Short version: bailouts and asymmetric payoffs add to the incentive to take risks. Managers learned this faster than other stakeholders (shareholders, auditors, and regulators) could adapt their monitoring. We have created an incentive to take risks.
From a Bloomberg editorial:
"...to fully grasp their position, it helps to understand why they find leverage so attractive. Consider two banks, both with $100,000 in assets. The first got the entire $100,000 from its shareholders, giving it a 100 percent capital ratio. The second raised only $1,000 in equity and borrowed the rest, giving it a 1 percent capital ratio. In the first case, a $1,000 profit on the assets will generate a meager 1 percent return on the shareholders’ $100,000 investment. In the second case, the same $1,000 gain will produce a 100 percent return on equity. The second option also has a steep downside: A loss of only $1,000 can wipe out the shareholders.

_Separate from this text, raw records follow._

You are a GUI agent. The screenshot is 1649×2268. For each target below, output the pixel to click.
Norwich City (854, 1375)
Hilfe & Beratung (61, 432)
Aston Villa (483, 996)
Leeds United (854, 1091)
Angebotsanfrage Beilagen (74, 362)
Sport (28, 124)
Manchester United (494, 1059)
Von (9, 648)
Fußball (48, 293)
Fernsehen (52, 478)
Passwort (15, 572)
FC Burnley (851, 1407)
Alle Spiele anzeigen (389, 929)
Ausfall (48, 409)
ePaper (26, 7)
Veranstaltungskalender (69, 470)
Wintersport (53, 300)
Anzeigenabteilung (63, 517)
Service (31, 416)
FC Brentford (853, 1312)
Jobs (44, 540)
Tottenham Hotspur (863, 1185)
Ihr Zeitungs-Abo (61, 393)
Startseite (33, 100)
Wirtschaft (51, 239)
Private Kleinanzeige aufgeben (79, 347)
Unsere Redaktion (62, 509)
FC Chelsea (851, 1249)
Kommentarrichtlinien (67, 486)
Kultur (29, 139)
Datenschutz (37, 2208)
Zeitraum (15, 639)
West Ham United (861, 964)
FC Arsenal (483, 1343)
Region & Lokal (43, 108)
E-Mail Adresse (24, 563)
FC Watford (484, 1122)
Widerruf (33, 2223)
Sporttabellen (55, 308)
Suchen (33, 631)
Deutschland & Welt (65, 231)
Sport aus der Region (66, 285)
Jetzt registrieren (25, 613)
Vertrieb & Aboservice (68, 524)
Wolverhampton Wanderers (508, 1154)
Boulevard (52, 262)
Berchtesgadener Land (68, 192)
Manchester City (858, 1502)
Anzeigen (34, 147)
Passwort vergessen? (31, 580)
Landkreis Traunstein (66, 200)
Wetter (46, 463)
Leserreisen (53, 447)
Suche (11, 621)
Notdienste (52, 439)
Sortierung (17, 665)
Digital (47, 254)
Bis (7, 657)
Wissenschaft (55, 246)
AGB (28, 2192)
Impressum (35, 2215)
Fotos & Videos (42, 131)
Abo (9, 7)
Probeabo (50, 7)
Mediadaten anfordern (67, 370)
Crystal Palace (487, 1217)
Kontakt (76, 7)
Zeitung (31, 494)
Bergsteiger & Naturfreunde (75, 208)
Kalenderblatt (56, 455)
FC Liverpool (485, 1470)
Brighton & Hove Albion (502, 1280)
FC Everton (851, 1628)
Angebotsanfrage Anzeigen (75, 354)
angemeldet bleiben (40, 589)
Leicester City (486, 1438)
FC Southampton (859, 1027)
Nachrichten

At a big, systemically important bank, high leverage allows executives to play a heads-I-win-tails-you-lose game with taxpayers. In good times, the leverage makes the bank extremely profitable to shareholders, allowing executives to collect juicy bonuses. In bad times, as the European experience yet again demonstrates, governments have no choice but to step in and bail out the banks, and executives have nothing to fear but a highly remunerative exile."
Class: be able to talk about this today! For instance: with bailout promises (explicit or implicit) do shareholders have an incentive to allow managers to take large risks.